**Stated problem**.
Put every line of the items below into a JSON list of strings, one string per line, with blank lines and the pictures left out.

— BEGIN —

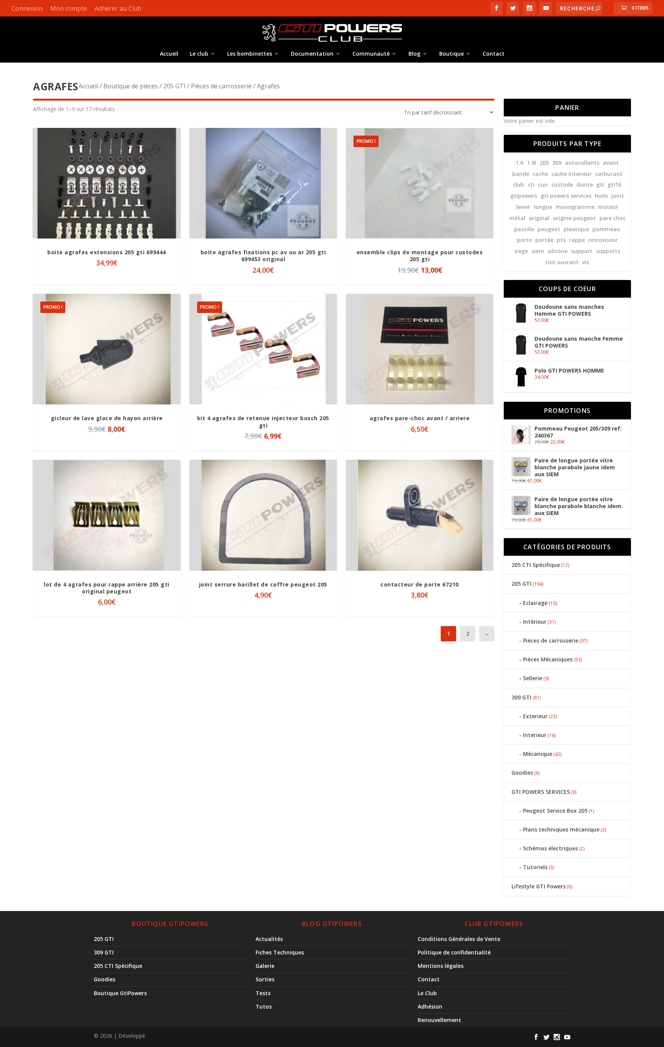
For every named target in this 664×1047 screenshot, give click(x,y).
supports (608, 251)
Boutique (451, 53)
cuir (543, 184)
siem (537, 251)
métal (517, 218)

— END —

**Written response**.
[
  "For every named target in this 664×1047 screenshot, give click(x,y).",
  "supports (608, 251)",
  "Boutique (451, 53)",
  "cuir (543, 184)",
  "siem (537, 251)",
  "métal (517, 218)"
]